Though he is best known for his work studying electromagnetism and light, he also contributed insights into the field of thermodynamics, including a study of the kinetic theory of gases.
Developing Maxwell’s Equations
Maxwell studied intently the insights into electromagnetism developed by Michael Faraday, including his concept of lines of force.
With his more rigorous mathematical approach to the field, Maxwell was able to solidify this intuitive concept into a series of 20 equations with 20 variables, which he published in 1861. Over the following decade, he would refine his understanding, ultimately writing his Maxwell’s equations as four partial differential equations in his 1873 book A Treatise on Electricity and Magnetism. (They have been refined a bit in the years since then.)
In the course of this work, Maxwell realized that both electricity and magnetism moved at approximately the speed of light. This suggested to him that light itself was electromagnetic in nature, setting the groundwork for the concept of the electromagnetic spectrum of light.
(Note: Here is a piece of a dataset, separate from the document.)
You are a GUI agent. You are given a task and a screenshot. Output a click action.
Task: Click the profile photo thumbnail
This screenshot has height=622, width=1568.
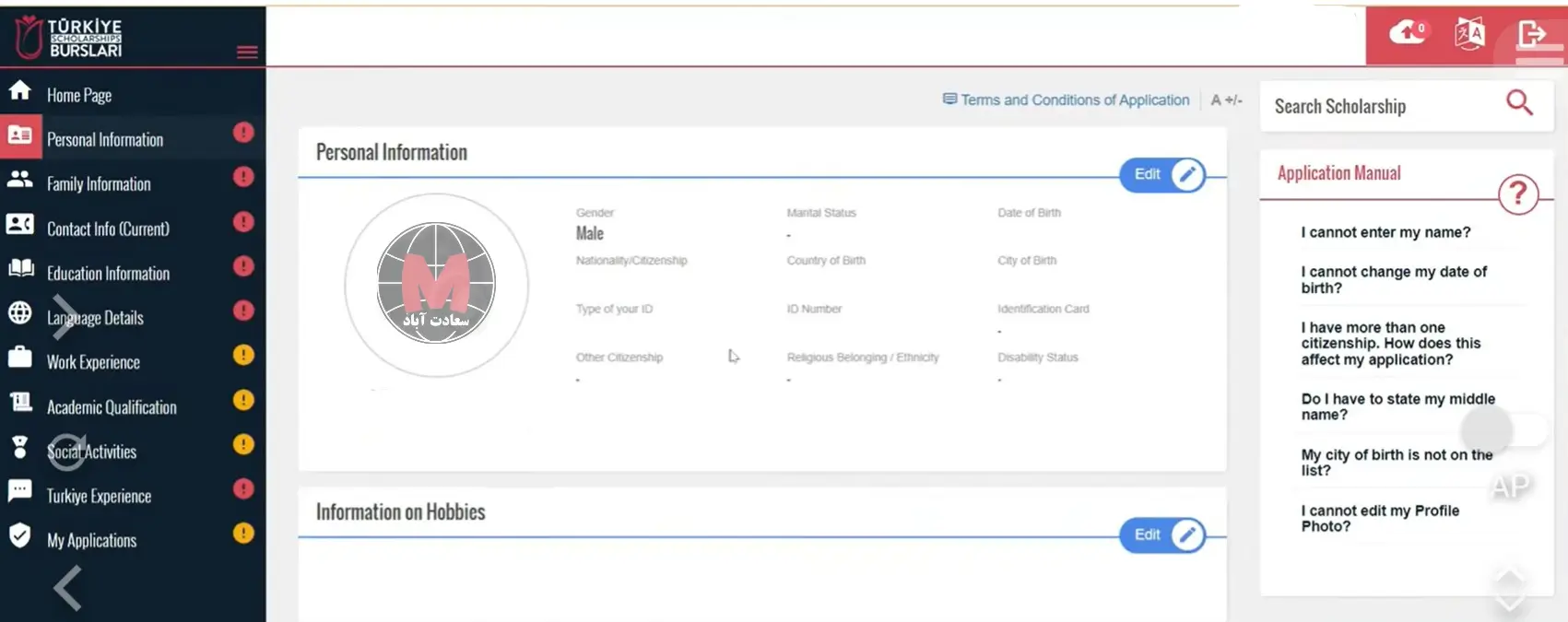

Indeed, he extensively studied the field of optics, specifically as it related to colors (and the perception of color by humans) in the visible spectrum of light.
Consequences of Maxwell’s Equations
Maxwell’s key insight was that light could be described as waves moving through space at the speed of light. This seemed to definitively establish that light behaved as a wave, confirming the explanation that most readily explained Thomas Young’s double-slit experiment. The problem with this wave explanation of light, however, was that the common understanding of waves at the time was that it required a medium to pass through (something had to “do the waving”). This led to the search for the luminiferous ether as a medium for light to travel through. A search that ultimately failed to discover the luminiferous ether.
When Albert Einstein looked at Maxwell’s equations, he realized that a key feature of them was that the light moved at the speed of light. If light indeed moved through a medium, it would move at speeds relative to the medium rather than at a single speed. He assumed that the light moved at a single fixed speed, and this became one of the core postulates of his theory of relativity.